Saved entries:

Segment Open

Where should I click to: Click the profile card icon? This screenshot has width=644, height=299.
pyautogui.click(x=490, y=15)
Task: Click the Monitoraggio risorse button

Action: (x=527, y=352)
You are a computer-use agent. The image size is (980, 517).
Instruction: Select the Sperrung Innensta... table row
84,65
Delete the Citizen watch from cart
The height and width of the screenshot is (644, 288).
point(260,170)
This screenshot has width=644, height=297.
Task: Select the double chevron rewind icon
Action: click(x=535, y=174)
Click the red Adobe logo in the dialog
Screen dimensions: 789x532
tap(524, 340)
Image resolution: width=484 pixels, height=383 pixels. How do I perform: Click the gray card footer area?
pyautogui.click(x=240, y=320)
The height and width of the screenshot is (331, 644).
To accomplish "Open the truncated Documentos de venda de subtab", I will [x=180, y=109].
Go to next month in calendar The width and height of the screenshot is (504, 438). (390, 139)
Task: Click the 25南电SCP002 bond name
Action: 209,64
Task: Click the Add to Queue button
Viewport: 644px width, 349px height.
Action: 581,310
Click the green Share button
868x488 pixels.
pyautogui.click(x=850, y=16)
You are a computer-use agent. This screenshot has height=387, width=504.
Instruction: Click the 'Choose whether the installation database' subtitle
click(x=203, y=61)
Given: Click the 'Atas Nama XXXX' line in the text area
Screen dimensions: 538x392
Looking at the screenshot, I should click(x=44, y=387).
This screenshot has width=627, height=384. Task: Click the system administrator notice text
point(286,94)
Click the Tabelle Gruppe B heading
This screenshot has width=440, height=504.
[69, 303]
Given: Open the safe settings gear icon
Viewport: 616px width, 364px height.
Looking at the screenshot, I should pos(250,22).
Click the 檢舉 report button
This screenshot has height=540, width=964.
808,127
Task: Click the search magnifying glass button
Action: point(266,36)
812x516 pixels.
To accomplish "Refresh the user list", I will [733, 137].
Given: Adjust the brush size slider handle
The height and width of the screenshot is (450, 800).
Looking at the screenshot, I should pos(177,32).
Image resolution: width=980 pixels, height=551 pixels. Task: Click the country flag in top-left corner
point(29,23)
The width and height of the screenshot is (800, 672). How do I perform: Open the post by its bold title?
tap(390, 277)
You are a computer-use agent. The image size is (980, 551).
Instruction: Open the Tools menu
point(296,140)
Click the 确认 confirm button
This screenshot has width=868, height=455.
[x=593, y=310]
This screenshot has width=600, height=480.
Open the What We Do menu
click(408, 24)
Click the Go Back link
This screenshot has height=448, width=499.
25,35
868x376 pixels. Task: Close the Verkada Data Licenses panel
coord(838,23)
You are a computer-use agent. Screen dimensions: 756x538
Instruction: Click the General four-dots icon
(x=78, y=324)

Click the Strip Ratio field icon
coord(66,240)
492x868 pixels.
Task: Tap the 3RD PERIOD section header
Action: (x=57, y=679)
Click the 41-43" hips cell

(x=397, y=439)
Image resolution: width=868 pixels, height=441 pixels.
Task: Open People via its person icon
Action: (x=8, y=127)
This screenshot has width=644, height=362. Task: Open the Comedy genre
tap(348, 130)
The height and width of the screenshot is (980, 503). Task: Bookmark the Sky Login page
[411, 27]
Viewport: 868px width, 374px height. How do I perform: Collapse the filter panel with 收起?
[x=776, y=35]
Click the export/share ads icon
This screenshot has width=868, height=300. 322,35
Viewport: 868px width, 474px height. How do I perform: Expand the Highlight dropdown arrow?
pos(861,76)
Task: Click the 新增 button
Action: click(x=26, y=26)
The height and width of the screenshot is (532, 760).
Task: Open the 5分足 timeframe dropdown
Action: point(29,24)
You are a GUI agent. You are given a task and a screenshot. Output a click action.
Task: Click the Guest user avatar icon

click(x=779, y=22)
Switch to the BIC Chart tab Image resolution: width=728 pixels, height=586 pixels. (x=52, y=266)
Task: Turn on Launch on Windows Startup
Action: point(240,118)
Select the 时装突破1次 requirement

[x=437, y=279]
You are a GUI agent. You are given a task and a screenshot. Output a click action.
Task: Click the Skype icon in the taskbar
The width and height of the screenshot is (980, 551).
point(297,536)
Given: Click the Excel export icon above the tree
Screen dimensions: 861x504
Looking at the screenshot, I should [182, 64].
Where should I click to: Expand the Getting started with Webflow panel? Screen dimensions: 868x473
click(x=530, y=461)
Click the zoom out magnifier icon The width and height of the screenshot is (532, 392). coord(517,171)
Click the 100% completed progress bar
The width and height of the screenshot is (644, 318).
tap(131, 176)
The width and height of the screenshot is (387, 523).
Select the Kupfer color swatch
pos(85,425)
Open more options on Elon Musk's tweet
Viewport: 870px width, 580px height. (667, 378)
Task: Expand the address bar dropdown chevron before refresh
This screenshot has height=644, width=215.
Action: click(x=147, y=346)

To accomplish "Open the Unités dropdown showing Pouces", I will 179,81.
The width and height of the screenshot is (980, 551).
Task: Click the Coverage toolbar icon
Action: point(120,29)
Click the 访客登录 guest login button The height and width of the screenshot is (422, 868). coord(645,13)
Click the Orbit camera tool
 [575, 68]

Segment Closed

Each entry is to be returned in full, character for character.

Where should I click to: Click the profile card icon? This screenshot has width=644, height=299.
pyautogui.click(x=490, y=15)
Task: Click the Monitoraggio risorse button

Action: (x=527, y=352)
You are a computer-use agent. The image size is (980, 517).
Instruction: Select the Sperrung Innensta... table row
84,65
Delete the Citizen watch from cart
The height and width of the screenshot is (644, 288).
point(260,170)
This screenshot has width=644, height=297.
Task: Select the double chevron rewind icon
Action: click(x=535, y=174)
Click the red Adobe logo in the dialog
Screen dimensions: 789x532
tap(524, 340)
Image resolution: width=484 pixels, height=383 pixels. How do I perform: Click the gray card footer area?
pyautogui.click(x=240, y=320)
The height and width of the screenshot is (331, 644).
To accomplish "Open the truncated Documentos de venda de subtab", I will [x=180, y=109].
Go to next month in calendar The width and height of the screenshot is (504, 438). (390, 139)
Task: Click the 25南电SCP002 bond name
Action: 209,64
Task: Click the Add to Queue button
Viewport: 644px width, 349px height.
Action: 581,310
Click the green Share button
868x488 pixels.
pyautogui.click(x=850, y=16)
You are a computer-use agent. This screenshot has height=387, width=504.
Instruction: Click the 'Choose whether the installation database' subtitle
click(x=203, y=61)
Given: Click the 'Atas Nama XXXX' line in the text area
Screen dimensions: 538x392
Looking at the screenshot, I should click(x=44, y=387).
This screenshot has width=627, height=384. Task: Click the system administrator notice text
point(286,94)
Click the Tabelle Gruppe B heading
This screenshot has width=440, height=504.
[69, 303]
Given: Open the safe settings gear icon
Viewport: 616px width, 364px height.
Looking at the screenshot, I should pos(250,22).
Click the 檢舉 report button
This screenshot has height=540, width=964.
808,127
Task: Click the search magnifying glass button
Action: point(266,36)
812x516 pixels.
To accomplish "Refresh the user list", I will [733, 137].
Given: Adjust the brush size slider handle
The height and width of the screenshot is (450, 800).
Looking at the screenshot, I should pos(177,32).
Image resolution: width=980 pixels, height=551 pixels. Task: Click the country flag in top-left corner
point(29,23)
The width and height of the screenshot is (800, 672). How do I perform: Open the post by its bold title?
tap(390, 277)
You are a computer-use agent. The image size is (980, 551).
Instruction: Open the Tools menu
point(296,140)
Click the 确认 confirm button
This screenshot has width=868, height=455.
[x=593, y=310]
This screenshot has width=600, height=480.
Open the What We Do menu
click(408, 24)
Click the Go Back link
This screenshot has height=448, width=499.
25,35
868x376 pixels. Task: Close the Verkada Data Licenses panel
coord(838,23)
You are a computer-use agent. Screen dimensions: 756x538
Instruction: Click the General four-dots icon
(x=78, y=324)

Click the Strip Ratio field icon
coord(66,240)
492x868 pixels.
Task: Tap the 3RD PERIOD section header
Action: (x=57, y=679)
Click the 41-43" hips cell

(x=397, y=439)
Image resolution: width=868 pixels, height=441 pixels.
Task: Open People via its person icon
Action: (x=8, y=127)
This screenshot has width=644, height=362. Task: Open the Comedy genre
tap(348, 130)
The height and width of the screenshot is (980, 503). Task: Bookmark the Sky Login page
[411, 27]
Viewport: 868px width, 374px height. How do I perform: Collapse the filter panel with 收起?
[x=776, y=35]
Click the export/share ads icon
This screenshot has width=868, height=300. 322,35
Viewport: 868px width, 474px height. How do I perform: Expand the Highlight dropdown arrow?
pos(861,76)
Task: Click the 新增 button
Action: click(x=26, y=26)
The height and width of the screenshot is (532, 760).
Task: Open the 5分足 timeframe dropdown
Action: point(29,24)
You are a GUI agent. You are given a task and a screenshot. Output a click action.
Task: Click the Guest user avatar icon

click(x=779, y=22)
Switch to the BIC Chart tab Image resolution: width=728 pixels, height=586 pixels. (x=52, y=266)
Task: Turn on Launch on Windows Startup
Action: point(240,118)
Select the 时装突破1次 requirement

[x=437, y=279]
You are a GUI agent. You are given a task and a screenshot. Output a click action.
Task: Click the Skype icon in the taskbar
The width and height of the screenshot is (980, 551).
point(297,536)
Given: Click the Excel export icon above the tree
Screen dimensions: 861x504
Looking at the screenshot, I should [182, 64].
Where should I click to: Expand the Getting started with Webflow panel? Screen dimensions: 868x473
click(x=530, y=461)
Click the zoom out magnifier icon The width and height of the screenshot is (532, 392). coord(517,171)
Click the 100% completed progress bar
The width and height of the screenshot is (644, 318).
tap(131, 176)
The width and height of the screenshot is (387, 523).
Select the Kupfer color swatch
pos(85,425)
Open more options on Elon Musk's tweet
Viewport: 870px width, 580px height. (667, 378)
Task: Expand the address bar dropdown chevron before refresh
This screenshot has height=644, width=215.
Action: click(x=147, y=346)

To accomplish "Open the Unités dropdown showing Pouces", I will 179,81.
The width and height of the screenshot is (980, 551).
Task: Click the Coverage toolbar icon
Action: point(120,29)
Click the 访客登录 guest login button The height and width of the screenshot is (422, 868). coord(645,13)
Click the Orbit camera tool
 [575, 68]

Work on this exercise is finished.